#### ABOUT THIS EXERCISE:
Print each line exactly, beginning with the one where "The image size is (1103, 785)." appears and ending at the last line below.
+ + +
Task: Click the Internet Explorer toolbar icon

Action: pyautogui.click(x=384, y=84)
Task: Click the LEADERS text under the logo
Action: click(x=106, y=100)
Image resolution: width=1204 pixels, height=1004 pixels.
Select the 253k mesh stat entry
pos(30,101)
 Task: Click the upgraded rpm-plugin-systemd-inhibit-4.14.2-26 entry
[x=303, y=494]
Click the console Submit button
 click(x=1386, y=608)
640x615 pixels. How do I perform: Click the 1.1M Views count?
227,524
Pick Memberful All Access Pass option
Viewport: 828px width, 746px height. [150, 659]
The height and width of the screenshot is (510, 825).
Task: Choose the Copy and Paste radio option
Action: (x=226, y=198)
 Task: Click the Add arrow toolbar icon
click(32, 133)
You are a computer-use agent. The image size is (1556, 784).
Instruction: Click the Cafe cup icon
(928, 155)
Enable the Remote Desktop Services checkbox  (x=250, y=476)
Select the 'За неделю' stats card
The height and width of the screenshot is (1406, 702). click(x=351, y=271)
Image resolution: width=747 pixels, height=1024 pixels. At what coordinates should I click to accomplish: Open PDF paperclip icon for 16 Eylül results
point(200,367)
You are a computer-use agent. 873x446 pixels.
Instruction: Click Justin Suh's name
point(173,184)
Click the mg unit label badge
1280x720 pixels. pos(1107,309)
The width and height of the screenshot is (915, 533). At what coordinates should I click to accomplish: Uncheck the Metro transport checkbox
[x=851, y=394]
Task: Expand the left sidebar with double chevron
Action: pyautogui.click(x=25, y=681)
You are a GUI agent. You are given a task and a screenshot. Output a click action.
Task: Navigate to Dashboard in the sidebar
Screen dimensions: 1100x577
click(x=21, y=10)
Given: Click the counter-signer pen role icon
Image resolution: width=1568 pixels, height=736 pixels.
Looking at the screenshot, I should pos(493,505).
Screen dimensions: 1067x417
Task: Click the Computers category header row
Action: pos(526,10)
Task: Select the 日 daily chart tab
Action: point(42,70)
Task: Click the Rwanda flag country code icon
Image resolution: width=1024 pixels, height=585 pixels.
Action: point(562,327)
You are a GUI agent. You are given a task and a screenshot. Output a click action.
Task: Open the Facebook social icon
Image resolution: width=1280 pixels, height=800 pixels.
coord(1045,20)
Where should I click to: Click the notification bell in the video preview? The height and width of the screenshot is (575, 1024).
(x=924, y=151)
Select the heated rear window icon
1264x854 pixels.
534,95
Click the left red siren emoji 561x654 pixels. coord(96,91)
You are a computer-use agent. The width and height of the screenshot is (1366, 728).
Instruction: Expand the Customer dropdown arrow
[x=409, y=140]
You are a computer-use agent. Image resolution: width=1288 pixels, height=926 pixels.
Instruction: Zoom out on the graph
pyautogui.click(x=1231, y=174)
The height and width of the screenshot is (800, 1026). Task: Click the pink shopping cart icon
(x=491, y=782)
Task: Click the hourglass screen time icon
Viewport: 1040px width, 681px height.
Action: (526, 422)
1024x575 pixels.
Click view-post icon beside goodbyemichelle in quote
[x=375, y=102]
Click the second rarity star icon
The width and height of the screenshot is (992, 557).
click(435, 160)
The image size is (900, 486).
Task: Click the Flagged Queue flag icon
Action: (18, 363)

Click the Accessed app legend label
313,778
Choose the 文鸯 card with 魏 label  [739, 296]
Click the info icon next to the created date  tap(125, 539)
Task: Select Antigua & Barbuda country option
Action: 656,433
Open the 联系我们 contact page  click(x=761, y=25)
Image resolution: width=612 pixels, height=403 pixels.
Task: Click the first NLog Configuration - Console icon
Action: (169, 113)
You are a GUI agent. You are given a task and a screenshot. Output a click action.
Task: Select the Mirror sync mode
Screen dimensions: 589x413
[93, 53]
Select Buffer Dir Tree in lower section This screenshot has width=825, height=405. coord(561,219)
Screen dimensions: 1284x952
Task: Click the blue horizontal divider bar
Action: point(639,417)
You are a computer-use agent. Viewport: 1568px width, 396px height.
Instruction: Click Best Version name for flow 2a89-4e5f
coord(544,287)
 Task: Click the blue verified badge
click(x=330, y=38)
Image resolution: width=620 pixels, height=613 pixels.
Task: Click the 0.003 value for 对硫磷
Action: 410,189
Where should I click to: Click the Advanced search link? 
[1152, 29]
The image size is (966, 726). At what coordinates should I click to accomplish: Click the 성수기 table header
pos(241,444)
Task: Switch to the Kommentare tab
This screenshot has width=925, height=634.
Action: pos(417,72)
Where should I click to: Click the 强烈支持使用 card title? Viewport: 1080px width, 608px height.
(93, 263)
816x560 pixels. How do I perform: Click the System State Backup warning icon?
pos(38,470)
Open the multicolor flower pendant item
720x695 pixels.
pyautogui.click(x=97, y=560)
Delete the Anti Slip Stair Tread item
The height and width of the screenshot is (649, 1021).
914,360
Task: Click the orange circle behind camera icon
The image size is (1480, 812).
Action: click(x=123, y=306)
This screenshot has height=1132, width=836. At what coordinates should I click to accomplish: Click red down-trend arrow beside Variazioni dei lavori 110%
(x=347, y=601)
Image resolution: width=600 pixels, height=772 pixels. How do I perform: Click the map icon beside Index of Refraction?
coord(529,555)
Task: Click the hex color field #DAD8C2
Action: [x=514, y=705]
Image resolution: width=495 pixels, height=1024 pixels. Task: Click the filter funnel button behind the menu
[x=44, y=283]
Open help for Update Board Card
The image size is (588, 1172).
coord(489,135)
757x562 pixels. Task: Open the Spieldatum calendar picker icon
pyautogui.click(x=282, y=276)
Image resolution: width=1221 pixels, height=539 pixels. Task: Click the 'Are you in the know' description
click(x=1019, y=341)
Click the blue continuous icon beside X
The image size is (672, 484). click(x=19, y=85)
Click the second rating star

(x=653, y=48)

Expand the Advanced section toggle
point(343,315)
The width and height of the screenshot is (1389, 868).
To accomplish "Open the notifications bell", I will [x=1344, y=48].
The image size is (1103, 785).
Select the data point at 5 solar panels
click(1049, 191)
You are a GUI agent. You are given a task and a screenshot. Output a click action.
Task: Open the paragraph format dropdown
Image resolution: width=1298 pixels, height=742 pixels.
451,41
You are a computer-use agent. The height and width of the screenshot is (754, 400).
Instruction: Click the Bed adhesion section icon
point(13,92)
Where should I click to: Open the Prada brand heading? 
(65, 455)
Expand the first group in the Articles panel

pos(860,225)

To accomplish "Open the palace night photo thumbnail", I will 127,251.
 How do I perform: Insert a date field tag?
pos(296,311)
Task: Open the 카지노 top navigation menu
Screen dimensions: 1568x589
+ + +
#### TASK RESULT:
The image size is (1103, 785).
Select the data point at 5 solar panels
click(1049, 191)
You are a GUI agent. You are given a task and a screenshot. Output a click action.
Task: Open the paragraph format dropdown
Image resolution: width=1298 pixels, height=742 pixels.
451,41
You are a computer-use agent. The height and width of the screenshot is (754, 400).
Instruction: Click the Bed adhesion section icon
point(13,92)
Where should I click to: Open the Prada brand heading? 
(65, 455)
Expand the first group in the Articles panel

pos(860,225)

To accomplish "Open the palace night photo thumbnail", I will 127,251.
 How do I perform: Insert a date field tag?
pos(296,311)
Task: Open the 카지노 top navigation menu
Screen dimensions: 1568x589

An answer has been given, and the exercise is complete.